A carga tributária voltou a crescer em 2015, após três anos seguidos de queda. Impostos e contribuições arrecadados por União, Estados e municípios representaram 32,66% do Produto Interno Bruto (PIB) do país, acima dos 32,42% verificados em 2014, segundo dados divulgados pela Receita Federal ontem (19).

Embora a arrecadação de impostos tenha diminuído no ano passado, a recessão econômica fez o PIB encolher mais. Segundo a Receita, a arrecadação tributária caiu 3,2% em termos reais. O PIB caiu 3,8% no ano passado.

A carga brasileira ainda está distante do nível recorde registrado em 2007, quando representou 33,66% do PIB. Uma comparação com dados internacionais de 2014 mostra que é a maior da América Latina, mas próxima da cobrada na Argentina (32%).
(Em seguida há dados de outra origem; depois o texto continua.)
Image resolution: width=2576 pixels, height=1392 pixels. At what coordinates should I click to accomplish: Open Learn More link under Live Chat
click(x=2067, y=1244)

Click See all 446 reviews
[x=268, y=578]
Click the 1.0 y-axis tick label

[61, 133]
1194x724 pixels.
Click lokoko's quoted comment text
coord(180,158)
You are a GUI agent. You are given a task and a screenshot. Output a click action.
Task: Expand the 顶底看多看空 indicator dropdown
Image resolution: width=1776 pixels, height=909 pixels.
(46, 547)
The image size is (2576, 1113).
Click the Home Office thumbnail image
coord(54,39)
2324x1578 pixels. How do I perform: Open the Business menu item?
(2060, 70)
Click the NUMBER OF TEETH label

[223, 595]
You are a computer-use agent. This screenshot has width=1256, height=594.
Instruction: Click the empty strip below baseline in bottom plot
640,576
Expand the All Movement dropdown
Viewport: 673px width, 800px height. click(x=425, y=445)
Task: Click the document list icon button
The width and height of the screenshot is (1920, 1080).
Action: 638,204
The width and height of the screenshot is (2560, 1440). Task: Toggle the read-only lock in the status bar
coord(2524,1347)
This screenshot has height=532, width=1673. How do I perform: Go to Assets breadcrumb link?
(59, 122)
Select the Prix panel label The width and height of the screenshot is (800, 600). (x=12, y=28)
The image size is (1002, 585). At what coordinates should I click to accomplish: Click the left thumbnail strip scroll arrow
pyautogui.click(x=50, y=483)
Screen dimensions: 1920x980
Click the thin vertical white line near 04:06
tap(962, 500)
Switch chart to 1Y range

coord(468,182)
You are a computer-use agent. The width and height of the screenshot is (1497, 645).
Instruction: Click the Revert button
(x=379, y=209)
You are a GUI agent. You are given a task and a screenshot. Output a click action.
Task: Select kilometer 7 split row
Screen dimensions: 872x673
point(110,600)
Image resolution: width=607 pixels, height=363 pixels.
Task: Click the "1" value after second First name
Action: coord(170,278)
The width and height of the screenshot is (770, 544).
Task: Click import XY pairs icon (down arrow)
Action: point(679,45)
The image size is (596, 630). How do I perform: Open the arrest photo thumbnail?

O chefe de estudos tributários e aduaneiros da Receita Federal, Claudemir Malaquias, afirmou que o órgão ainda não tem previsão para o comportamento da carga tributária este ano. “A carga vai diminuir sensivelmente se o PIB crescer com exportações, por exemplo, que são pouco tributadas”, explicou.

O tributo que respondeu pela maior parte da arrecadação foi o Imposto sobre Circulação de Mercadorias e Serviços (ICMS), recolhido pelos Estados, com 6,72% do PIB.

Outros quatro tributos no topo da lista são cobrados pela União: Imposto de Renda e Contribuição Social sobre Lucro Líquido (CSLL), com 6,33% do PIB; a contribuição previdenciária, com 5,43%; PIS/Cofins, com 4,28%, e Fundo de Garantia do Tempo de Serviço (FGTS), com 2%.